EXERCISE DETAILS.
The answer must be an exact transcription of all the records below.

RECORDS FOR THE TASK.
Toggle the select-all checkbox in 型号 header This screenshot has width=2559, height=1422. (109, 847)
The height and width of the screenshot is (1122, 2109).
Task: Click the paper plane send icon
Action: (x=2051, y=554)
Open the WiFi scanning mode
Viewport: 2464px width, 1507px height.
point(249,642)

SOLUTION FOR THIS PROBLEM.
Toggle the select-all checkbox in 型号 header This screenshot has width=2559, height=1422. (109, 847)
The height and width of the screenshot is (1122, 2109).
Task: Click the paper plane send icon
Action: (x=2051, y=554)
Open the WiFi scanning mode
Viewport: 2464px width, 1507px height.
point(249,642)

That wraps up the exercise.